While many data scientists are familiar with git
and pushing your project into a repository, such as GitHub, we often overlook one useful feature of git
: The subtree.
A subtree allows you to push a subdirectory of your project into another repository. This can be useful, e.g., if you want to share the data of your research project with colleagues, or make it open source. The advantage of a subtree is, that you can simply do this from the git repository already established for your research project. Hence, if your data changes in the future, or you add new data, you can update both repositories without going through the pain of having two git instances seeded within each other.
The graph below illustrates the project structure when there is a subtree: The whole project, including your subfolder (e.g., the data folder), goes into repository A. However, the subfolder can also be pushed into repo B.
To create such as subtree structure, we first need a git repository and link it to GitHub.
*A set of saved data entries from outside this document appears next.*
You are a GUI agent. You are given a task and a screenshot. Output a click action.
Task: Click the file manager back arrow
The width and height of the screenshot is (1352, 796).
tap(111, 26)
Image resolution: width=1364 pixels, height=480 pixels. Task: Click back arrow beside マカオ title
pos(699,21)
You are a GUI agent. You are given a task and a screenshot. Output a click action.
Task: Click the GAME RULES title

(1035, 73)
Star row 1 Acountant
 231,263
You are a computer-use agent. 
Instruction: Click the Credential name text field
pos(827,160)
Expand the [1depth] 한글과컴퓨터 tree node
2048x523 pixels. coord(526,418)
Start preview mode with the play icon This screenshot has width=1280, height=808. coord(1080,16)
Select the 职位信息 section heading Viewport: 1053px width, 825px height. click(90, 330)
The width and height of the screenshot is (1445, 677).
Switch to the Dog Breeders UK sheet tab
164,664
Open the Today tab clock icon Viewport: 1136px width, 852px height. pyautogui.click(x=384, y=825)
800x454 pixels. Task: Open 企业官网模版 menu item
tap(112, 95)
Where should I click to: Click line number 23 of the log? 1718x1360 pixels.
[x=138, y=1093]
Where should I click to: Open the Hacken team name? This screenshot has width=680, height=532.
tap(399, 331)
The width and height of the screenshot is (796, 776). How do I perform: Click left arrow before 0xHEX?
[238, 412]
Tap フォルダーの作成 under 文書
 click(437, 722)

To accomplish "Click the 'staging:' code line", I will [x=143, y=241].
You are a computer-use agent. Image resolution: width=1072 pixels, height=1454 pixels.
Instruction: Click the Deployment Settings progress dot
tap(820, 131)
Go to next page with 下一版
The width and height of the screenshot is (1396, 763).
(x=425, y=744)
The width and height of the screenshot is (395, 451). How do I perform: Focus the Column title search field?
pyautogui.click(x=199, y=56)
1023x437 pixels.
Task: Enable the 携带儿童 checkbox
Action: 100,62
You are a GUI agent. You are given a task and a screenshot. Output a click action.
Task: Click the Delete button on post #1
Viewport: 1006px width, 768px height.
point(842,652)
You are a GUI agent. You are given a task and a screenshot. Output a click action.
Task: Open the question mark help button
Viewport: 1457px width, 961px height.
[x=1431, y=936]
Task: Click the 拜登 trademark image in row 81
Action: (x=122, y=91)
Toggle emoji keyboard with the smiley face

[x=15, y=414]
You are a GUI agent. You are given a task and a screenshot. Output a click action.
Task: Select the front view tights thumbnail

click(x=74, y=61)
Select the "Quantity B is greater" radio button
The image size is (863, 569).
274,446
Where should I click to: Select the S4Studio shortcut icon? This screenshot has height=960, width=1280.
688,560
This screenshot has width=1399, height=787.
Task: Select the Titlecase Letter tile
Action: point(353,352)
In case you have not done that yet, see the code below.
cd path/to/your/research_project
git init
git add *
git commit -a -m 'Initial commit'
git remote add origin git@github.com:great_researcher/repo.git
Now, create a separate repository on GitHub, where your subfolder should live, here we will call it sub_repo
.
Now, we can create the subtree. First, we create a folder with git subtree add
. Everything in this folder is part of the subtree.
git subtree add prefix=name_for_subfolder git@github.com:username/sub_repo.git branch
We planted a subtree! But how do we push things to the main repository and to the subtree repository now?
For our main repository, the procedure stays the same as before. The code below will push the changes to our main repository, including changes made to our subfolder.
git add .
git commit -m "great commit message"
git push
To only push the subfolder to our sub_repo
, we need to use the submodule subtree
and specify the prefix (i.e., the subtree folder name), our subtree repository and the desired branch.
git subtree push --prefix=name_for_subfolder git@github.com:username/sub_repo.git branch
A subtree can be useful, if there is a specific subfolder in our project that we want to send to a separate remote repository. The version control of the main project remains intact, and we can even have the repository of our main project hosted in a private repository, while the subfolder can be published to a public repository. One example that comes to mind, is to root your data folder to a public GitHub repo, to make your data accessible to other researchers.